Bonnie was the first. It was one of those Gulf hurricanes predicted to be a tropical storm, but strengthen rapidly and come ashore as a category 1 hurricane. There were no widespread evacuations and the surge was around 6 feet. The biggest affects were along the coast. It washed away a section of highway on Texas 87, which was determined as too costly to repair and maintain.
Bonnie came ashore during early morning. The sustained winds, when they reached my house, were probably around 65 mph. That's far from the hurricane force winds, but it was still enough to peel sections of roof from my house. I can only describe the sound as like a giant zipper being unzipped. Repairs involved all of the next weekend, but the house stood. The eye passed about 10 miles away. I didn't see the eye, but I did see the clouds become lighter and noticed the wind shift. I was without power for a few days.
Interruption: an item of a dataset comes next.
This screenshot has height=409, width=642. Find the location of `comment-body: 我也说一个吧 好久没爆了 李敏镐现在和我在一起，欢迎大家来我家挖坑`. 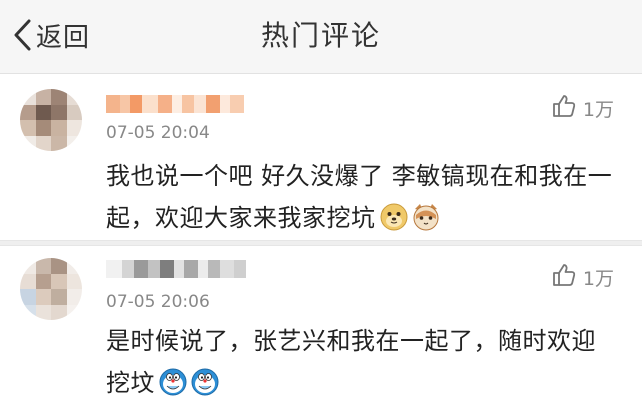

comment-body: 我也说一个吧 好久没爆了 李敏镐现在和我在一起，欢迎大家来我家挖坑 is located at coordinates (360, 197).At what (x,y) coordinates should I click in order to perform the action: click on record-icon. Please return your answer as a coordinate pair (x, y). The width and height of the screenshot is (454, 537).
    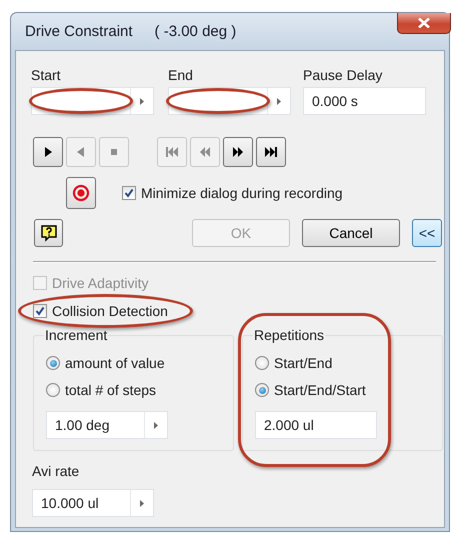
    Looking at the image, I should click on (81, 193).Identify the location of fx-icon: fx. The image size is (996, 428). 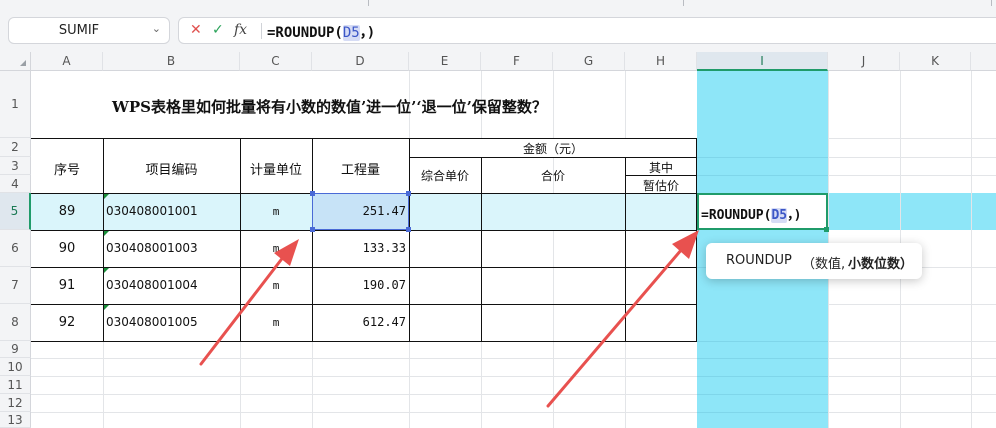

After Bonnie, there was a hurricane about one year later. It was like Bonnie, as far as where it formed and how it behaved. I was far enough from the center that there were only tropical force winds. I didn't receive any damage or lose power.
Another storm struck the west end of Galveston Island a few years later. It was a strange storm since the usual wet Northeast Quadrant was dry. Instead of causing widespread rains, the storm blew in millions of mosquitos from the marsh. Since I was without power for a few days, it was miserable to be outside at night. The mosquitos would cover my skin to where only a little of the skin was visible. I didn't have a generator, so it was misrable in the heat, both day and night. I didn't receive any damage.
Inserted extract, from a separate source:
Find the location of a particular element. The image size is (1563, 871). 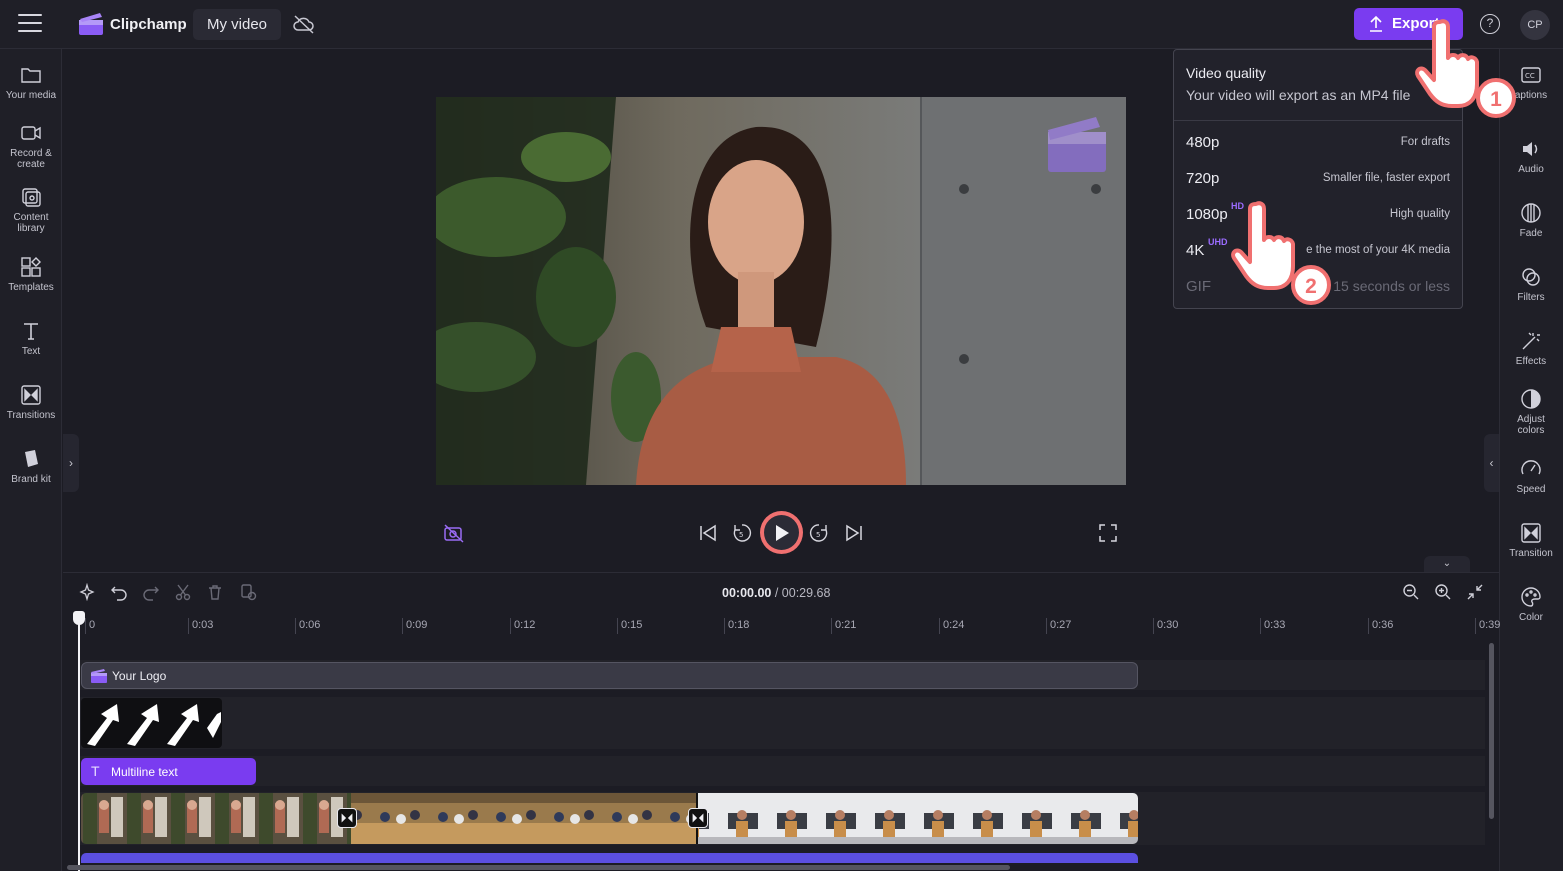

Rita was the next memorable storm. I evacuated, but wished I hadn't.(I'll elaborate further into my post.) Damage was minimal and I was without power for about 2 weeks. I had a generator to keep one room cool with a window unit, and power to my water well.
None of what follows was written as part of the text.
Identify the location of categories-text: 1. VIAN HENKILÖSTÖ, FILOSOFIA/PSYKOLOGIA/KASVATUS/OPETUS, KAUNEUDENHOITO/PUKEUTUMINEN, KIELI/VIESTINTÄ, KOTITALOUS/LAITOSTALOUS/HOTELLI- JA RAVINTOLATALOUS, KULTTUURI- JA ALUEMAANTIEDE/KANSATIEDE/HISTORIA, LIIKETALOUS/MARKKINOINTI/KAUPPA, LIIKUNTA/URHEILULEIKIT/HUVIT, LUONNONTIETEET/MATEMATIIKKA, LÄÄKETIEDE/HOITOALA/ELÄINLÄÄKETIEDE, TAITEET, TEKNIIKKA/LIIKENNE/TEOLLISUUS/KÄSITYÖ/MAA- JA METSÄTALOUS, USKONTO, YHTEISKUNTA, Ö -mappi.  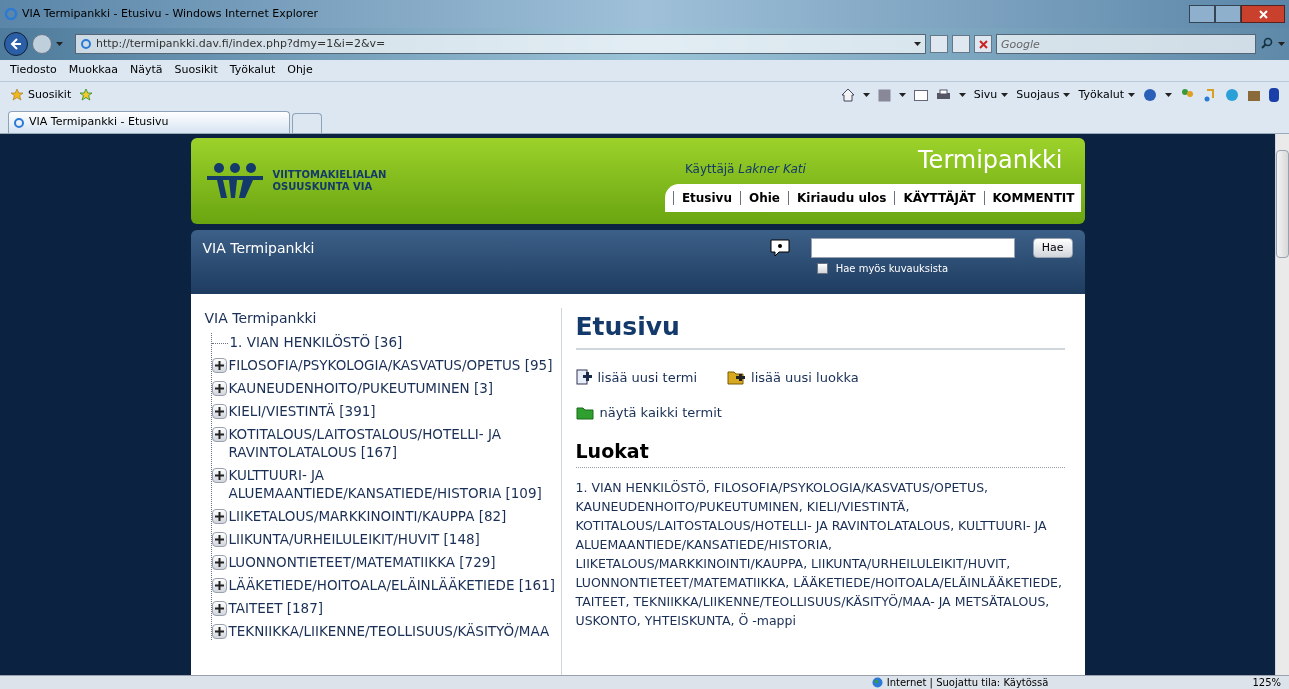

Ike was next. I felt Ike would end up over one hundred miles down the coast, so I didn't evacuate. Eventually, Ike proved me wrong and came ashore about 60 miles away, as the crow flies. The maximum winds at my house were around 85 mph and the eye eventually passed around 40 miles away. Damage was minimal for me, but the tremendous surge of Ike pushed water into places that hadn't been inundated by a surge in around 100 years. The damage was horrific to see. Entire areas literally diappeared and some were killed when they didn't evacuate. I was without power for about a week, but I had a generator to shift between the appliances and keep things somewhat normal.
All in all, sitting through a storm, in my opinion, is much better than the worrying in a strange place. I felt more relaxed during the worst of Ike than I did 300 miles from the coast during Rita.
An old man told me: "You don't run from the wind, but you run from the water." My experience has shown this to be wise in my part of the world. If you're above the highest point of a surge, the winds are not nearly as bad as you would think and you don't have to worry about a storm surge.
Am I saying don't evacuate? No, but I am saying the wisest thing to do is not panic, make logical decisions on your actions and never expect any help from a government agency. Emergency management can be as feckless as any government bureaucracy. Depending on that help can be a lesson in futility. Depend on yourself, keep enough drinking water to last a week, have plenty of non-perishables and never be without a flashlight. It's your friend. When widespread areas are without power, nights are the darkest you'll ever experience.
I've found the best resource after a storm were my friends, neighbors and even strangers. There's a strong effort to regain what once was normal. Everyone pitches in with helping to remove trees, temporary repairs and share the food they would lose if they didn't throw it on the pit after it thawed. Terrible times, become treasured memories. You realize your strengths, and weaknesses, but you increase your faith in yourself and the human race.